JH: In one sense, the answer would be no. When we first went into the studio, songs were recorded on the basis of how simple it seemed it would be to do them - so "Chopsticks" and "Glory", for instance, were done early on. The idea was to not burden the beginnings of the process with complexities, given that the whole studio recording process was totally new for Liz, and pretty new for me too. Not much thought was given to any final concept; I've got notes which elude (optimistically) to two albums coming from the process - one minimalistic (mostly guitar and vocals, which would have included stuff like "Chopsticks"), the other more produced and with more instrumentation. Both of them would have been your average 35 minute long albums . . . but I stress that this was entirely a consequence of trying to map out a vague rationale of rerecording all the best Girly Sound stuff 'properly', as well as about a half dozen newer songs with some sort of goal involved. But this goal was sort of an artificial one and not any kind of overriding plot; Liz and I may have discussed it for all of three minutes.
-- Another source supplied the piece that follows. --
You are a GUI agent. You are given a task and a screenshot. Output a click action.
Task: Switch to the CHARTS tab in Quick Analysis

I can't say it's an accuracy per se, but probably one of the biggest assumptions that people make about the album was that it was always mapped out concisely with a specific set of songs and a concept and that Liz was totally in control of the process. The reality is more complex. Originally, Liz had very little interest going into the studio, as it presumably distracted her from her visual art. It took me many months to convince her to give it a shot, and even then she was fairly halfhearted about it. Additionally, neither Liz nor I had more than about $5 to our names. So Brad recorded quite a lot on spec. I gave him a wee little bit of money (very wee) and paid for the actual master tapes. I reckon it took Brad a while to warm to the project too; he gave the Girly Sound stuff one listen or so, and (though I cannot speak for him) seemed to think it was worth trying out, but I don't think he got really enthusiastic until some time into the process. About half the songs on EIG were either not written or not considered for the album when I was involved. A couple of good ones which were, to the best of my knowledge, never recorded or demoed at all. I may have these on a sort of recorded-at-home demo, but I haven't listened to it in years. Actually, I might never have listened to it!
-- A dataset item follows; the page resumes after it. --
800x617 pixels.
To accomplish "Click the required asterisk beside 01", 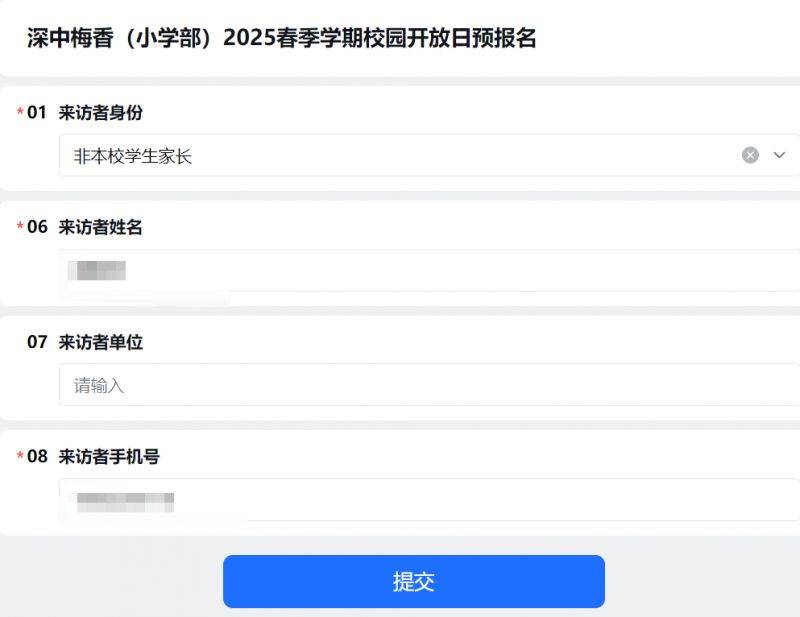I will point(20,112).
In any case, the title Exile In Guyville wasn't a part of conscious reality until much later, and the whole idea of it relating to Exile On Main Street (about which I still have my doubts) came much later. The majority (at least 75%) the songs were written before this idea came up, so I can only imagine that Liz "matched" songs to fit the concept. Evidence of this, to me, is that the connection between songs in many cases would seem to be quite contrived. When I was interviewed for the DVD, I gave Liz some crap for the whole Exile On Main Street thing, but she swore up and down that it was for real, and she's pretty honest about that sort of thing, so I guess it's real.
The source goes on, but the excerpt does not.